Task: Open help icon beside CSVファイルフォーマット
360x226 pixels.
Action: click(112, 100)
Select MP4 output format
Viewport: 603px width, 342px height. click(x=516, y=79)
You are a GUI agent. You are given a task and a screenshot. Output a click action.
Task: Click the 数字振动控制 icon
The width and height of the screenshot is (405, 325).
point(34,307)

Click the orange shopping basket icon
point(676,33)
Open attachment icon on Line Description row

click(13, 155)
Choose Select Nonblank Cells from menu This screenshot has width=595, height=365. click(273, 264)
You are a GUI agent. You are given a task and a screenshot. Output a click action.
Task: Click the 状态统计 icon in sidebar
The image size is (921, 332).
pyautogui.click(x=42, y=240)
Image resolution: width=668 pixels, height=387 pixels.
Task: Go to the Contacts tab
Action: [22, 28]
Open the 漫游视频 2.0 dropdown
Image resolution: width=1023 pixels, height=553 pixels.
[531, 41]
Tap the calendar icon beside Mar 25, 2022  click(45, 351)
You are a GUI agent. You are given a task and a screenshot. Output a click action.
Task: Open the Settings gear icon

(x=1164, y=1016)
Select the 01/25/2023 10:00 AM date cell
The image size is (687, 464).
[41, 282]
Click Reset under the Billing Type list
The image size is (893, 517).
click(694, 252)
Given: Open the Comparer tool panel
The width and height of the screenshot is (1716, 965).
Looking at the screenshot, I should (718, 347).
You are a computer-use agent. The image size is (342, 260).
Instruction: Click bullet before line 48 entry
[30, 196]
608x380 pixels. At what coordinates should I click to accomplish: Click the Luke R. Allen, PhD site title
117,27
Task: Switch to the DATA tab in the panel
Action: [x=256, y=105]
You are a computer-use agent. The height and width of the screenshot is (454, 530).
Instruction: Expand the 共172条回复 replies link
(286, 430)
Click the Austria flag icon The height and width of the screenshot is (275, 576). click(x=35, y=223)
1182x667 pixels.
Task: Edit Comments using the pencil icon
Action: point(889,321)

++++

◆ Exercise brief ◆
Each line above with the word "beside" needs to be copied.

◆ Finished exercise ◆
Task: Open help icon beside CSVファイルフォーマット
Tap the calendar icon beside Mar 25, 2022  click(45, 351)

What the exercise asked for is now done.